Mittwoch, 5. Mai 2021

Bürger mischen bei der Verkehrsplanung mit (BNN vom 06.05.2021)

Bürger mischen bei der Verkehrsplanung mit  (BNN vom 06.05.2021)


Bürger mischen bei der Verkehrsplanung mit

Arbeitsgruppe Radpolitik im ADFC Karlsruhe ist aktiv wie nie und wird auch zu Radschnellwegen gehört

Von unserem Redaktionsmitglied 

 

Kirsten Etzold

Mittendrin: Joachim Weiß (links) und Johannes Lensch geht es um mehr Raum und gute neue Wege für Radfahrer wie an der Einmündung der Stephanienstraße in den Kaiserplatz.

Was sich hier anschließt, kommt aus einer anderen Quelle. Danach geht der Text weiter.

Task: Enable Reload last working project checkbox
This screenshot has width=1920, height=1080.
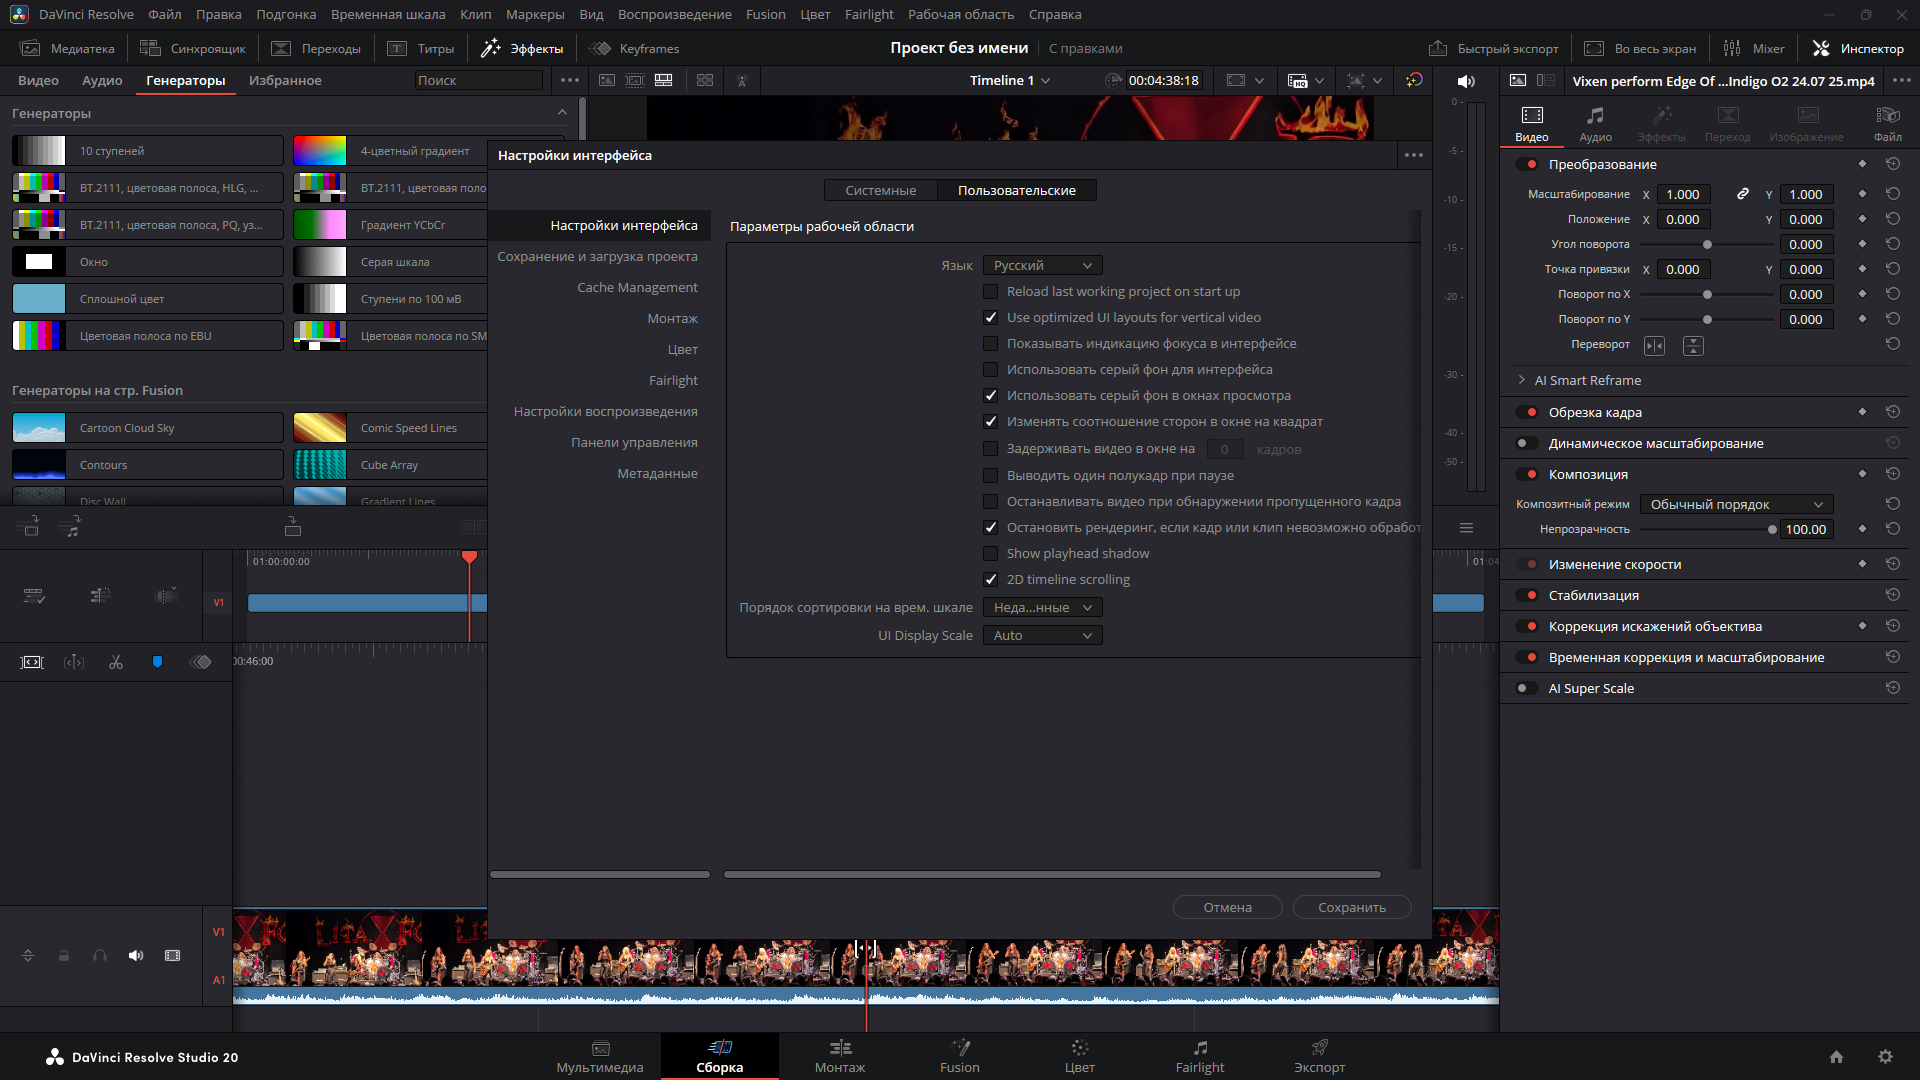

Foto: Jörg Donecker


Wollen Johannes Lensch, 34 Jahre alt, und Joachim Weiß, 51, zeigen, wie ein richtig guter Radweg aussieht, steuern die beiden Karlsruher die Nordseite des Kaiserplatzes an. Dort gibt es für Radfahrer, die aus der Stephanienstraße kommen, eine separate Spur. Eine kleine, spitz zulaufende Verkehrsinsel bei der Baischstraße grenzt Autos, Fußgänger und Radfahrer sauber voneinander ab und macht die Weiterfahrt zum Mühlburger Tor einfach und übersichtlich. Diese Art der Straßengestaltung ist aber noch ein Unikum, in der westlichen City und der Stadt allgemein. 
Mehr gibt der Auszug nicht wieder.